Meningkatnya persepsi risiko konflik di Indo-Pasifik cenderung mendorong investor global beralih ke aset safe haven, menekan mata uang dan bursa emerging market termasuk rupiah dan IHSG. Rupiah saat ini berada di level Rp17.960 per dolar AS — tertekan oleh sentimen risk-off global. IHSG pada 6.229 juga menunjukkan volatilitas. Meskipun Indonesia bukan target langsung, posisinya yang strategis di pusat Indo-Pasifik membuatnya rentan terhadap perubahan keseimbangan kekuatan. PIPIR juga bisa membuka peluang bagi industri pertahanan dalam negeri jika Indonesia dilibatkan, namun hal itu belum terkonfirmasi.
Mengapa Ini Penting
Krisis ini mengubah asumsi dasar tentang stabilitas keamanan Asia-Pasifik yang selama ini menjadi faktor pendorong investasi asing di Indonesia. Jika kekuatan deterrence AS dianggap tidak kredibel, risiko geopolitik akan dihargai lebih tinggi oleh pasar, yang berarti biaya modal bagi perusahaan Indonesia naik dan valuasi aset berdenominasi rupiah tertekan. Lebih jauh, inisiatif PIPIR dapat memicu realokasi rantai pasok pertahanan global, yang berpotensi menguntungkan Indonesia jika mampu menarik investasi di sektor manufaktur pertahanan, namun juga bisa meningkatkan tekanan jika Indonesia dianggap sebagai garis depan ketegangan.
Dampak ke Bisnis
- Tekanan pada nilai tukar rupiah: Dengan USD/IDR sudah di Rp17.960, sentimen risk-off akibat ketegangan geopolitik dapat mendorong pelemahan lebih lanjut, meningkatkan biaya impor bagi perusahaan yang bergantung pada bahan baku impor, terutama di sektor manufaktur dan energi.
- Penurunan aliran modal asing ke IHSG: Investor asing cenderung mengurangi eksposur ke pasar emerging market saat risiko geopolitik meningkat. Ini dapat menekan harga saham-saham berkapitalisasi besar, terutama perbankan dan komoditas, yang menjadi pilar IHSG.
- Potensi peluang di sektor pertahanan: Jika PIPIR melibatkan Indonesia, perusahaan BUMN seperti PT Pindad atau PT Dirgantara Indonesia bisa mendapatkan kontrak produksi komponen atau alih teknologi. Namun, hal ini membutuhkan investasi besar dan kepastian kebijakan jangka panjang.
Yang Perlu Dipantau
- Yang perlu dipantau: keputusan Kongres AS terhadap permintaan anggaran US$122 miliar — jika disetujui, akan menjadi sinyal eskalasi dan memicu volatilitas pasar Asia.
- Risiko yang perlu dicermati: uji coba rudal China atau manuver militer di Laut China Selatan — setiap insiden dapat memicu aksi jual aset berisiko termasuk di Indonesia.
- Sinyal penting: keterlibatan Indonesia dalam PIPIR — jika diumumkan secara resmi, bisa menjadi katalis positif bagi sektor pertahanan dan sentimen investor terhadap stabilitas kawasan.
Konteks Indonesia
Indonesia, sebagai negara di pusat Indo-Pasifik, rentan terhadap perubahan dinamika keamanan regional.
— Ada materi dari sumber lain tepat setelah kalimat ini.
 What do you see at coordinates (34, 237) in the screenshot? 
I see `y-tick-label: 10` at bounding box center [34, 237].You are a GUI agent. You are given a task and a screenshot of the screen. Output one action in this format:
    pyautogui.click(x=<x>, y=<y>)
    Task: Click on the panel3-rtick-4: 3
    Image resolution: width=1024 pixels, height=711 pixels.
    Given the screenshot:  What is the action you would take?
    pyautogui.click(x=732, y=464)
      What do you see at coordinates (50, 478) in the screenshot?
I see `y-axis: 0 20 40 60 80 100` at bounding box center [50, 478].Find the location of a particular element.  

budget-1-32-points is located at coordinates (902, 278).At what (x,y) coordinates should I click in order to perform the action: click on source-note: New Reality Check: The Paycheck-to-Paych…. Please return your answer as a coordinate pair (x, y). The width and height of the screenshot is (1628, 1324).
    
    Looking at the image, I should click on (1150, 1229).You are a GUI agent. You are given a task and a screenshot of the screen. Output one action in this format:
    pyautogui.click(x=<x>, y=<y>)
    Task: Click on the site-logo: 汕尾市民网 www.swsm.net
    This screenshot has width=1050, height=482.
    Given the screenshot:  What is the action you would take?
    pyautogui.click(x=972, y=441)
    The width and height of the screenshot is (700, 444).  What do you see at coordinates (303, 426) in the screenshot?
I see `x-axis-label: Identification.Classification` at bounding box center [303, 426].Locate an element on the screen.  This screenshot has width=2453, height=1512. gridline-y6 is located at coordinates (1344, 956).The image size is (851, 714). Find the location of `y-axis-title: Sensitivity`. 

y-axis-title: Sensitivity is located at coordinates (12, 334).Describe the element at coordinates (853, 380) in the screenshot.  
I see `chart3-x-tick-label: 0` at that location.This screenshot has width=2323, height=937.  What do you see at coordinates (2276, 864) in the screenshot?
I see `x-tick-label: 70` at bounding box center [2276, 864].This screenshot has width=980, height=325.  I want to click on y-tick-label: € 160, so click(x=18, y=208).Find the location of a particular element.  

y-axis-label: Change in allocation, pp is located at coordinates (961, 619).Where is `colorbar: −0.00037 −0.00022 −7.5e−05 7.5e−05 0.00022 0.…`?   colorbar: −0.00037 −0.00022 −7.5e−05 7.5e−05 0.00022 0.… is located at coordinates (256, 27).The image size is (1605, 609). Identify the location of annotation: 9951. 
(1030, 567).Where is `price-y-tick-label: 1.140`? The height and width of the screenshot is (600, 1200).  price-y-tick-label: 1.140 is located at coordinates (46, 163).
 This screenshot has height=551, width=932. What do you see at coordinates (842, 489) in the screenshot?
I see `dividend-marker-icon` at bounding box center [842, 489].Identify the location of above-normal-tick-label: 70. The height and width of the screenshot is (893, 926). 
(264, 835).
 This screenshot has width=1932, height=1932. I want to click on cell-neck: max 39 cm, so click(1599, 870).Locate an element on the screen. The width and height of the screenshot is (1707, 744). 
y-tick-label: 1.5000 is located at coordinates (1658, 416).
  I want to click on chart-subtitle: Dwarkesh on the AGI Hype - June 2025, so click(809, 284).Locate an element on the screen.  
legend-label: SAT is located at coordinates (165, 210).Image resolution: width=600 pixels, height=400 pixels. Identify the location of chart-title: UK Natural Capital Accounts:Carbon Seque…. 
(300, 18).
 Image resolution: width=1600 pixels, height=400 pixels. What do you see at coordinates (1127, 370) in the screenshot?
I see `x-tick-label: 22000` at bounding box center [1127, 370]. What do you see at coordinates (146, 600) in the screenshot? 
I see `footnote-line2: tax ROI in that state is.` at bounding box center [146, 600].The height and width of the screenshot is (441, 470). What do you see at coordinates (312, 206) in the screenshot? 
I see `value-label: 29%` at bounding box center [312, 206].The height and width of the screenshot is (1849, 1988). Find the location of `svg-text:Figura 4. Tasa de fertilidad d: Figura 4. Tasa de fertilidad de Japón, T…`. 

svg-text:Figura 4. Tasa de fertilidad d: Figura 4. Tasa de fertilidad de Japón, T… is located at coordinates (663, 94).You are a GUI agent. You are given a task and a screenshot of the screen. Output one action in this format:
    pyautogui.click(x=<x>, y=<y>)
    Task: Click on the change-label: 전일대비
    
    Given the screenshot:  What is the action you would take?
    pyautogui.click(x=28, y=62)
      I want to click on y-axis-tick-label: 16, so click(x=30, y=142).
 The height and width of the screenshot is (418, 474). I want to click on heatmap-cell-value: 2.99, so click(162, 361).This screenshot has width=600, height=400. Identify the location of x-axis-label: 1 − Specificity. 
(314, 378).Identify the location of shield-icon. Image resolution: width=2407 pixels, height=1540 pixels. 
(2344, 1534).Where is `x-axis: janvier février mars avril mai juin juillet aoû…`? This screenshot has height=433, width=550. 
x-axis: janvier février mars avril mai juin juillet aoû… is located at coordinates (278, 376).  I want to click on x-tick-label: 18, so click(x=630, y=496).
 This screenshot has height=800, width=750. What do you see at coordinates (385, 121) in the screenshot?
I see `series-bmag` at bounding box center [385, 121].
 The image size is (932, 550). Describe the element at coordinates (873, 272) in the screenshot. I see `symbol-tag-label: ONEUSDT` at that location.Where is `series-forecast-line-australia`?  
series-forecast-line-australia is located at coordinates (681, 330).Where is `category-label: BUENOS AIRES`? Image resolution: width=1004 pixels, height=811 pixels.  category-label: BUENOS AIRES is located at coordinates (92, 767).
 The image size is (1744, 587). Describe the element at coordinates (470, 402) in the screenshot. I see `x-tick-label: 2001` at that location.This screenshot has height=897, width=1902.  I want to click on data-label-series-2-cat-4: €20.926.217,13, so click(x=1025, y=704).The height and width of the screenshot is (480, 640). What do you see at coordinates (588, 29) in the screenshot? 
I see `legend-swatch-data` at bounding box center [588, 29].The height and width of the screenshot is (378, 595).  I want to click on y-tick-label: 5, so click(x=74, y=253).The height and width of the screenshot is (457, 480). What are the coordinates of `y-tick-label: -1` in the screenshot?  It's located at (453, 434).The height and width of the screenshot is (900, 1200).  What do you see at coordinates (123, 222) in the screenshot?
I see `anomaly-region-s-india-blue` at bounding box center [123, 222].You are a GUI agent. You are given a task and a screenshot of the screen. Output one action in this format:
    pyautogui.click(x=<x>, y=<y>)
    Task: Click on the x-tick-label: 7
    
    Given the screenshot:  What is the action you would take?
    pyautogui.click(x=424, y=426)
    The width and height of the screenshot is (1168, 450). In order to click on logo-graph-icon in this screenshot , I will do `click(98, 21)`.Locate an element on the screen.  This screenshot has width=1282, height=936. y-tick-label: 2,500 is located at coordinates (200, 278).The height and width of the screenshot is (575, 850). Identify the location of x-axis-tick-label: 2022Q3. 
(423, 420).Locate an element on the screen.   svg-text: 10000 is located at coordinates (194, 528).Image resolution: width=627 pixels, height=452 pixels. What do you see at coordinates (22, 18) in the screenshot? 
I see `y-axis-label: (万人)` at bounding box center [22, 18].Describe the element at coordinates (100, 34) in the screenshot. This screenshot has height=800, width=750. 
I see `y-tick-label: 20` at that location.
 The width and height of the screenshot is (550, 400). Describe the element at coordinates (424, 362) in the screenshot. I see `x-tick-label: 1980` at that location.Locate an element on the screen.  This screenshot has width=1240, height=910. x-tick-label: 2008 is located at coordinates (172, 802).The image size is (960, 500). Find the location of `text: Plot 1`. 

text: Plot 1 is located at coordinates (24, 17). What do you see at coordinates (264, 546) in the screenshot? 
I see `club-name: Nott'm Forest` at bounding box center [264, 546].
Meningkatnya risiko konflik antara AS dan China dapat mendorong investor asing mengurangi eksposur ke aset Indonesia, melemahkan rupiah, dan menekan IHSG. Di sisi lain, Indonesia berpotensi menjadi mitra dalam PIPIR, yang dapat membuka peluang investasi di industri pertahanan dalam negeri. Namun, dampak langsung yang paling terasa dalam jangka pendek adalah sentimen risk-off yang meningkatkan biaya pendanaan dan menekan nilai tukar.
Analisis ini dibuat oleh sistem AI Feedberry berdasarkan sumber berita publik dan tidak merupakan saran investasi atau keputusan bisnis. Selalu verifikasi dengan sumber primer.